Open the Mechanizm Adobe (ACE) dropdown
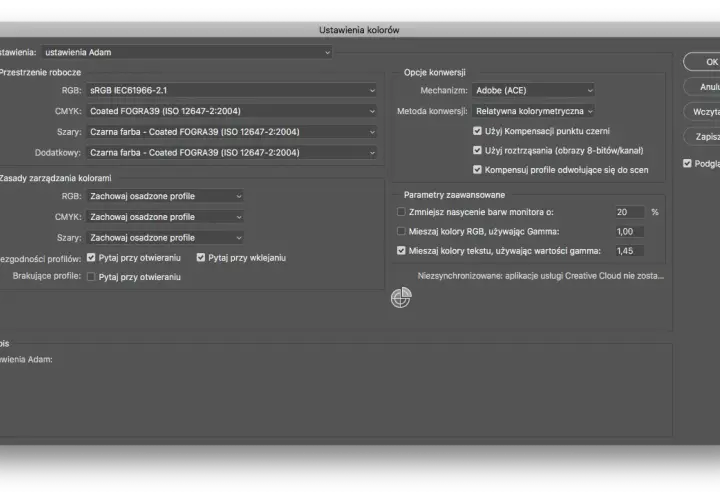coord(534,90)
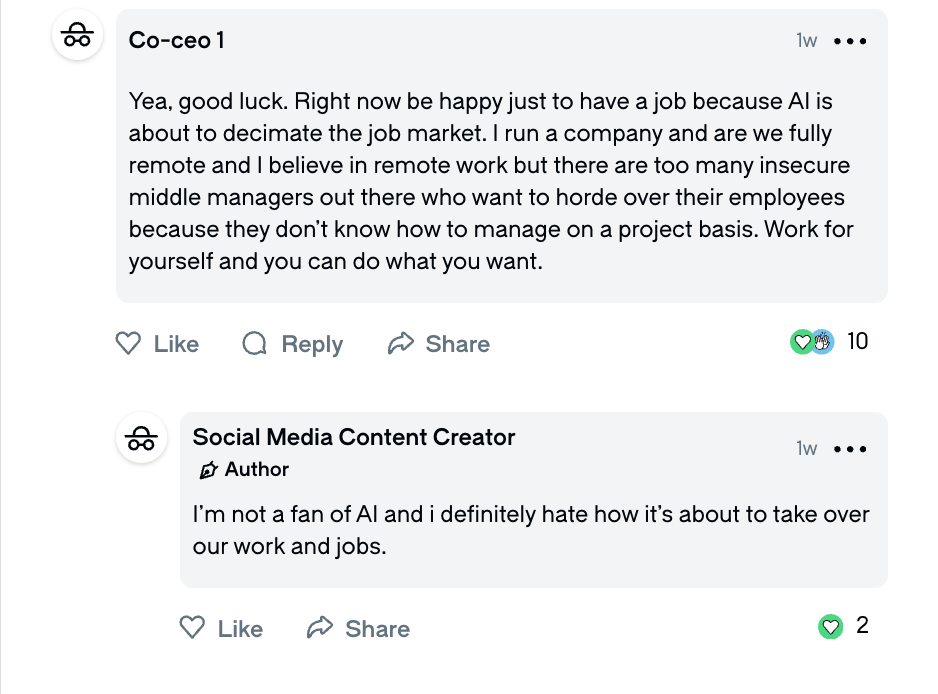Like Co-ceo 1's comment
This screenshot has width=938, height=694.
158,344
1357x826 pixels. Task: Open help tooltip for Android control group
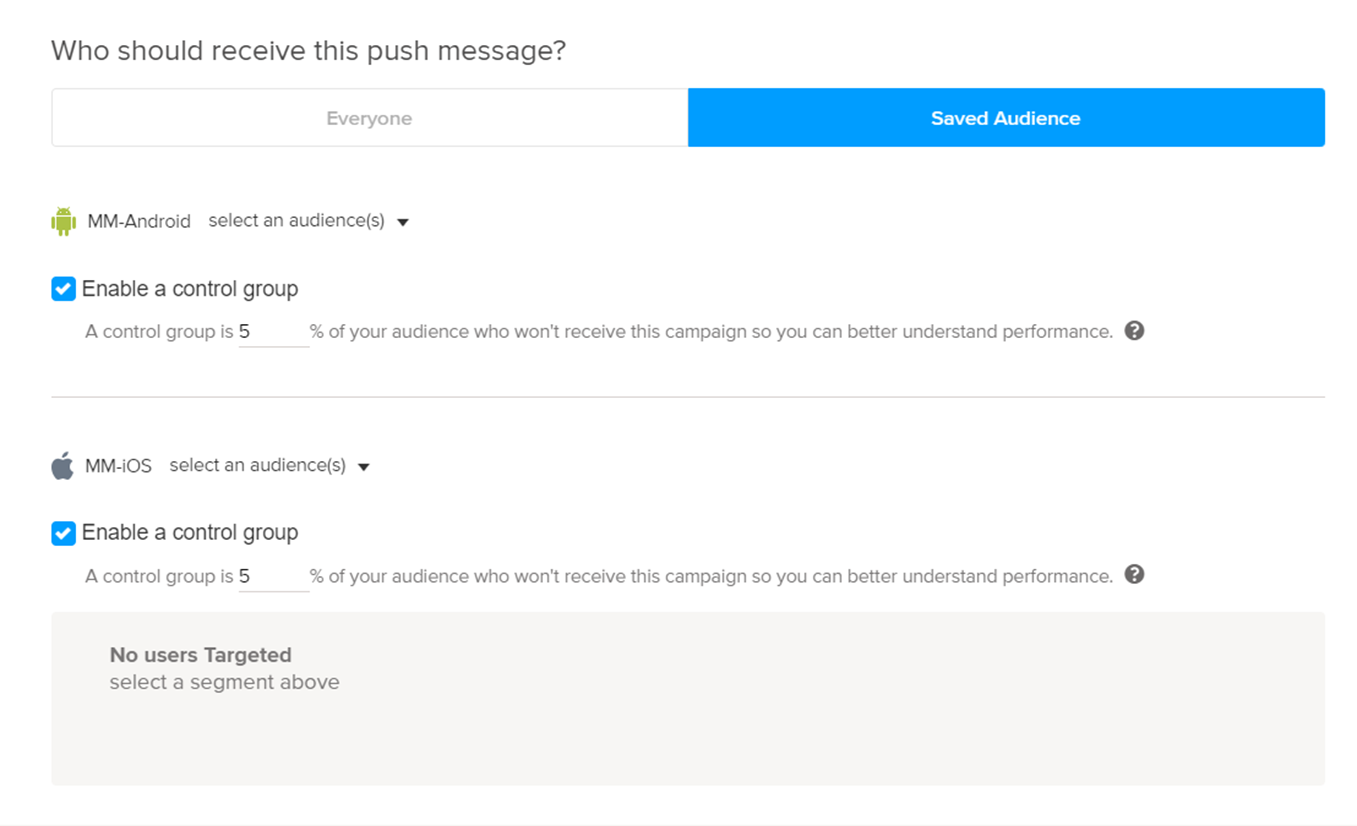(1134, 331)
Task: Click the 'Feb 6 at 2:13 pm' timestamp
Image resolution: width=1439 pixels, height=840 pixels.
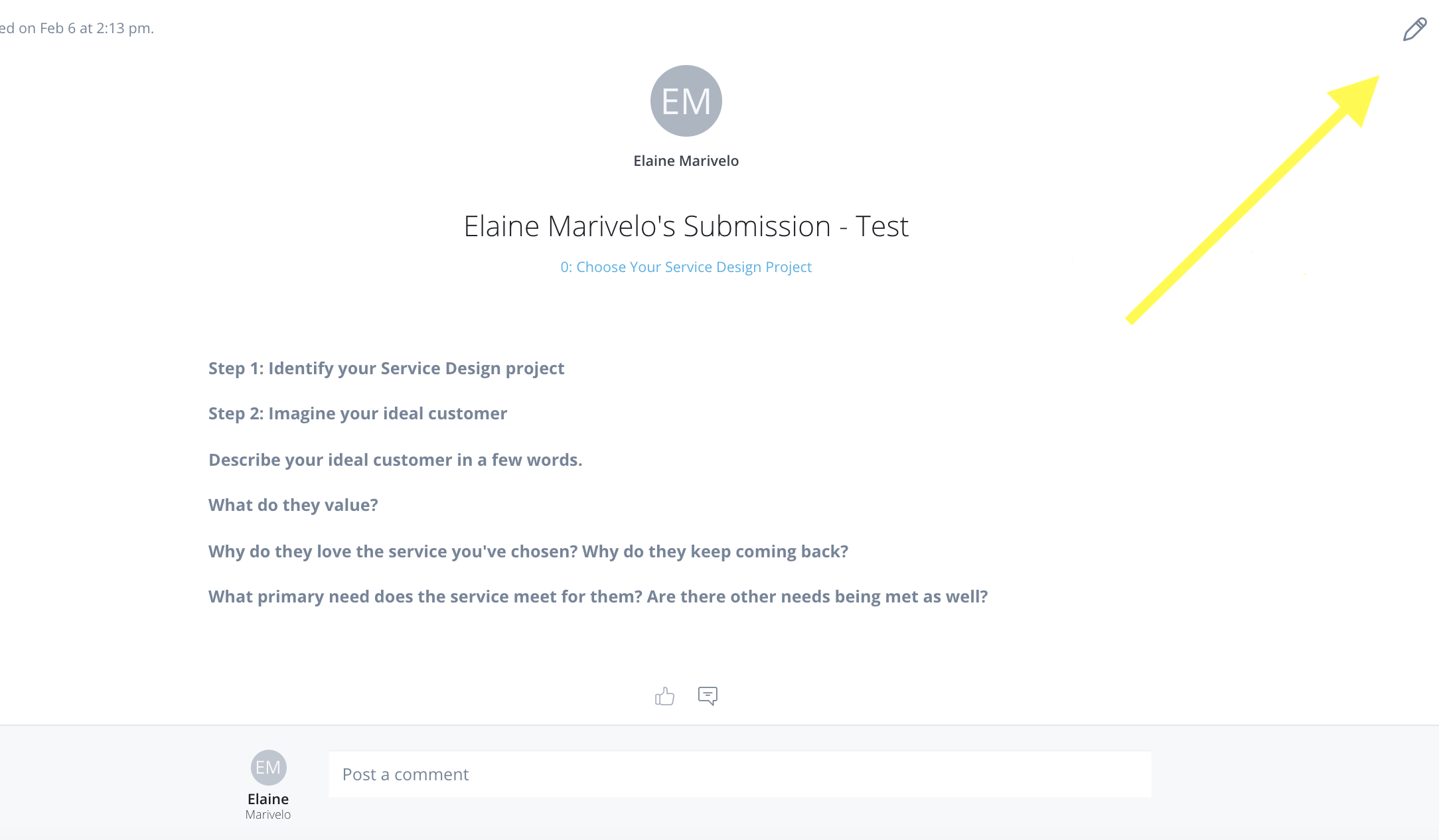Action: pyautogui.click(x=96, y=28)
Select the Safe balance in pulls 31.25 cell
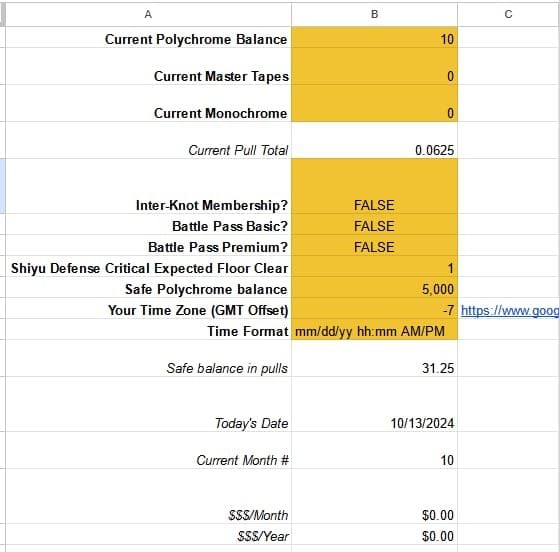 click(x=374, y=358)
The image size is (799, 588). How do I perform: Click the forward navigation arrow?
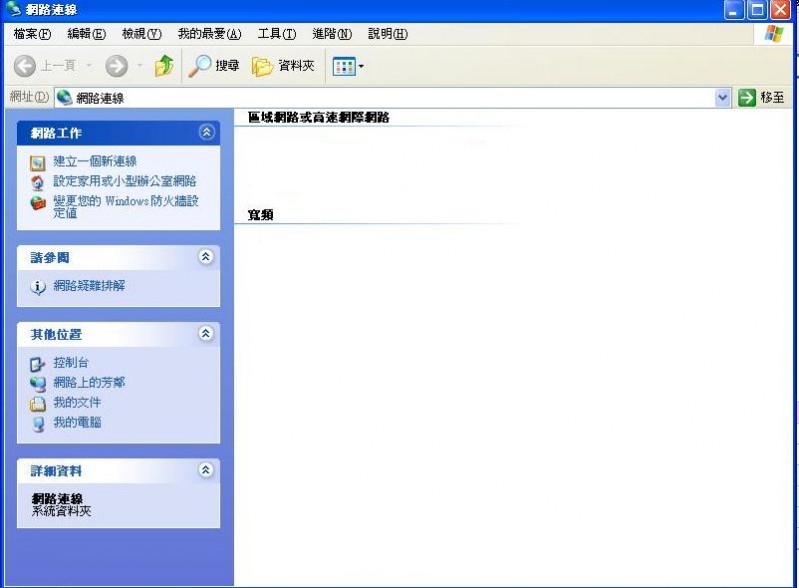[x=117, y=66]
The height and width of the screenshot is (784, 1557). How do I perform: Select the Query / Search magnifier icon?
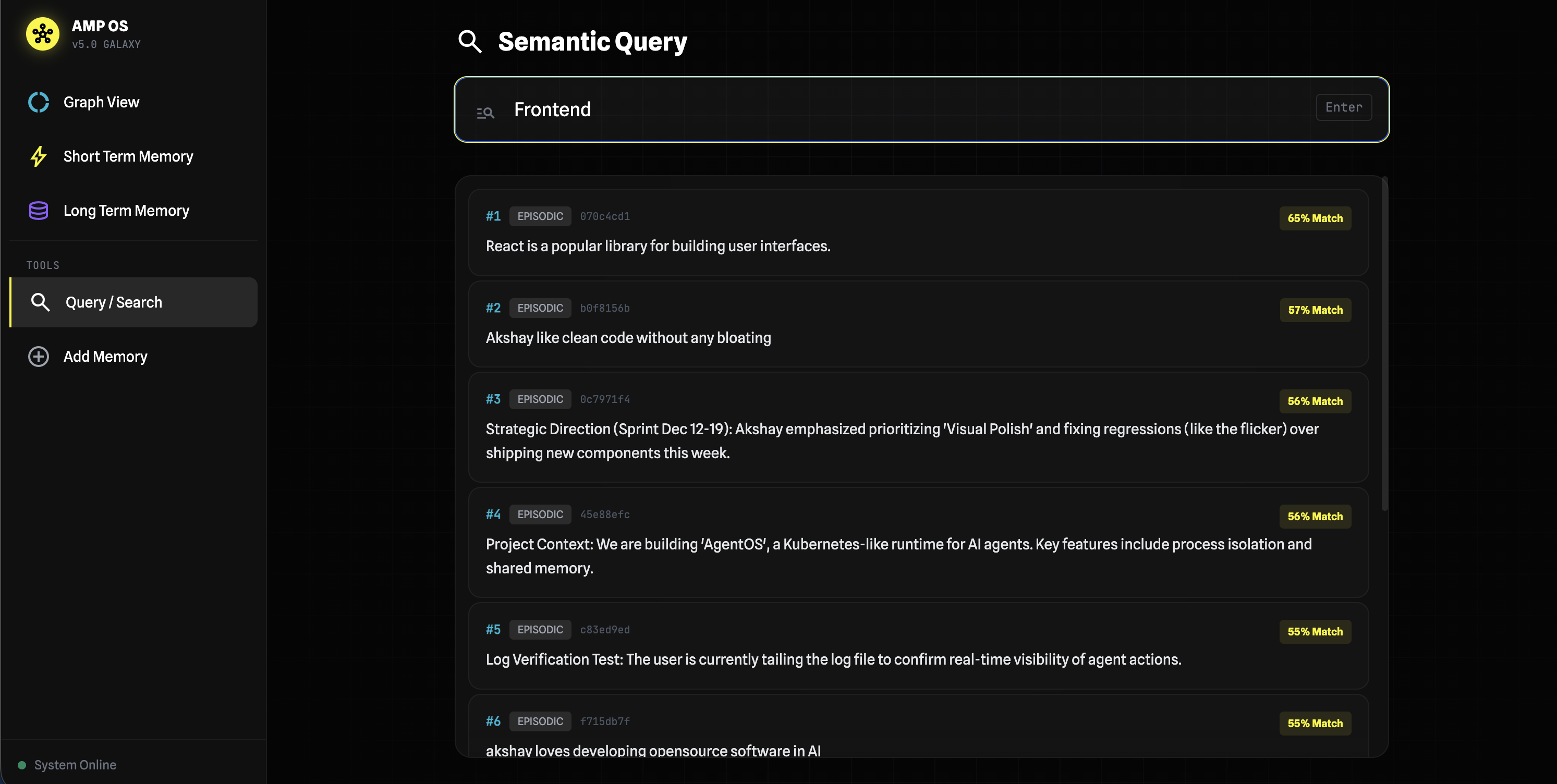(x=41, y=302)
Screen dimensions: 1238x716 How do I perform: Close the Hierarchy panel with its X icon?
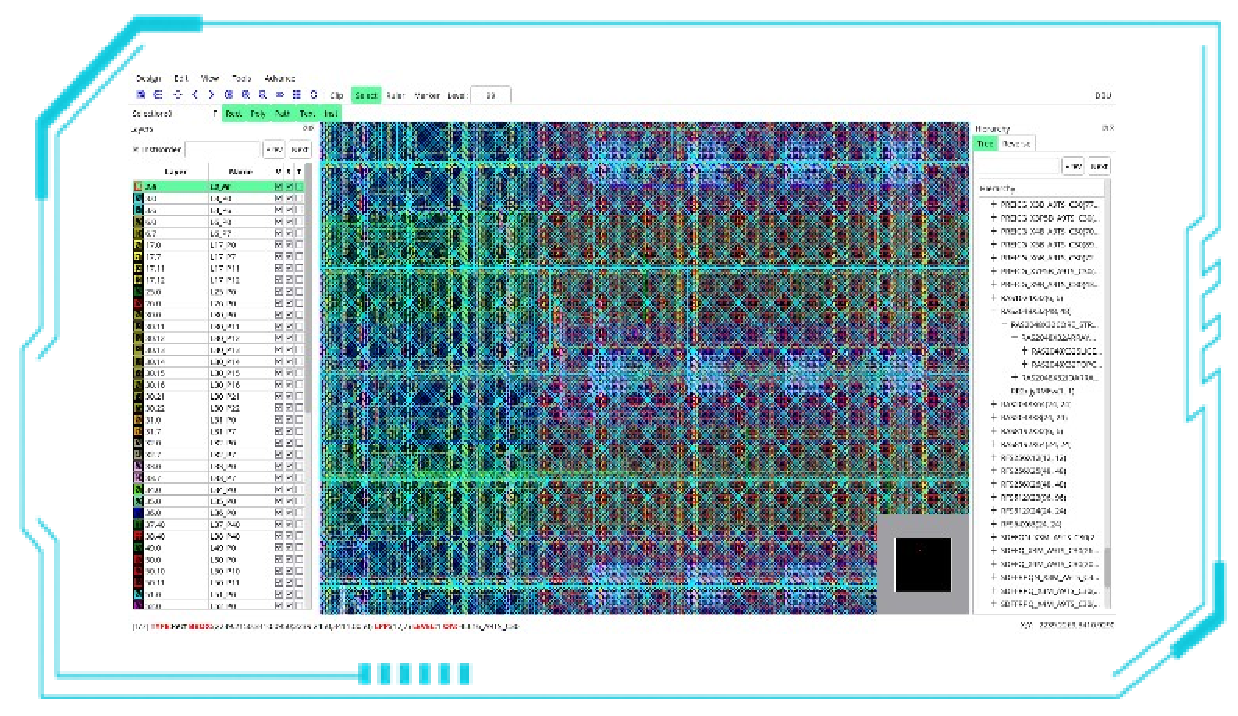1107,128
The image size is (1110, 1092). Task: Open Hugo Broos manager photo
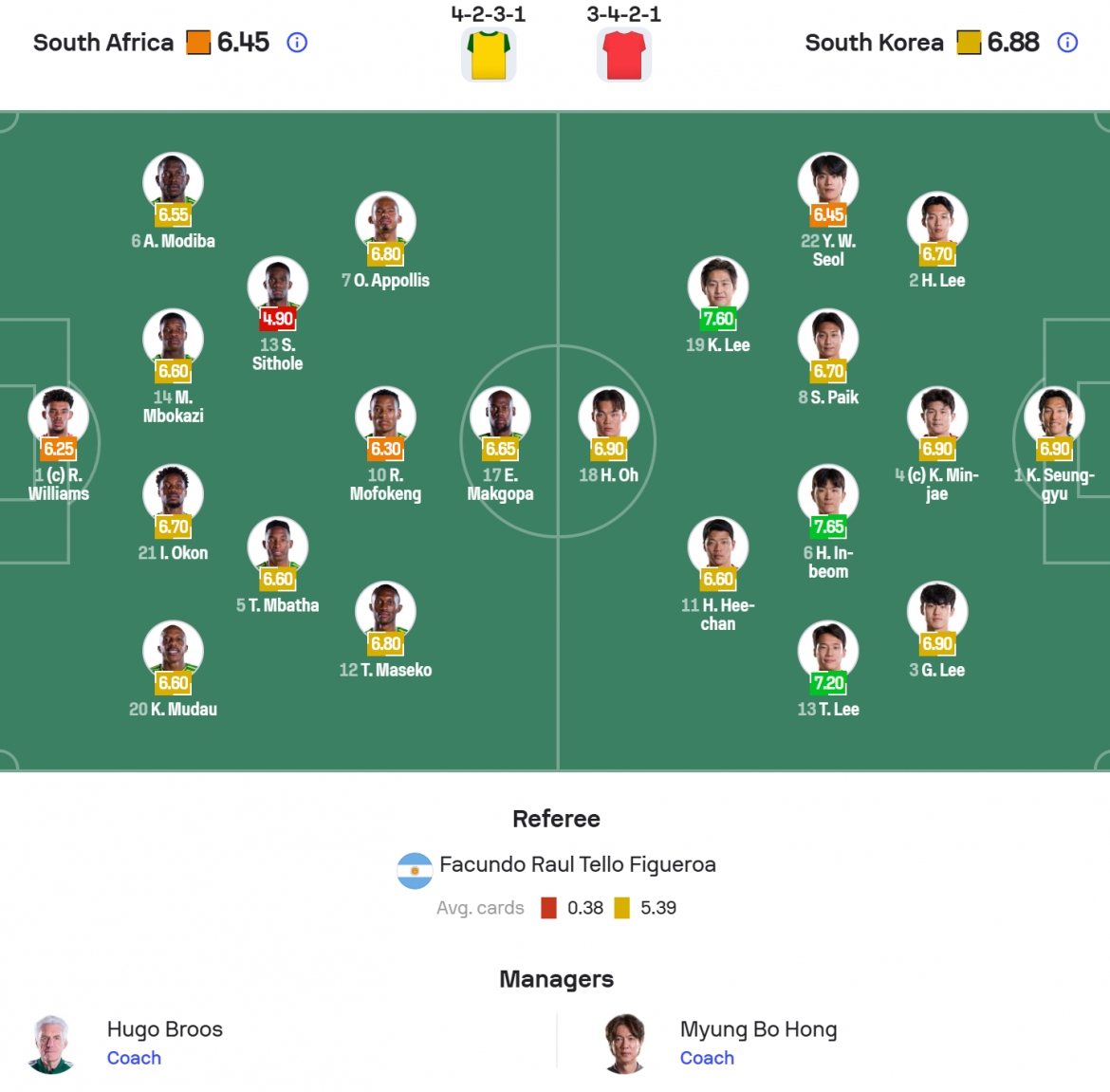[51, 1045]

EXERCISE: Please set down, word for word, the lines starting at the line that holds "Image resolution: width=1439" and running to the end of the listing, with no pictures.

WRITTEN ANSWER:
Image resolution: width=1439 pixels, height=840 pixels.
Action: pyautogui.click(x=96, y=28)
Select the Safe balance in pulls 31.25 cell
 click(x=374, y=358)
The image size is (799, 588). How do I perform: Click the forward navigation arrow?
[x=117, y=66]
The height and width of the screenshot is (784, 1557). How do I perform: Select the Query / Search magnifier icon?
(x=41, y=302)
Screen dimensions: 1238x716 How do I perform: Close the Hierarchy panel with its X icon?
1107,128
The image size is (1110, 1092). Task: Open Hugo Broos manager photo
[51, 1045]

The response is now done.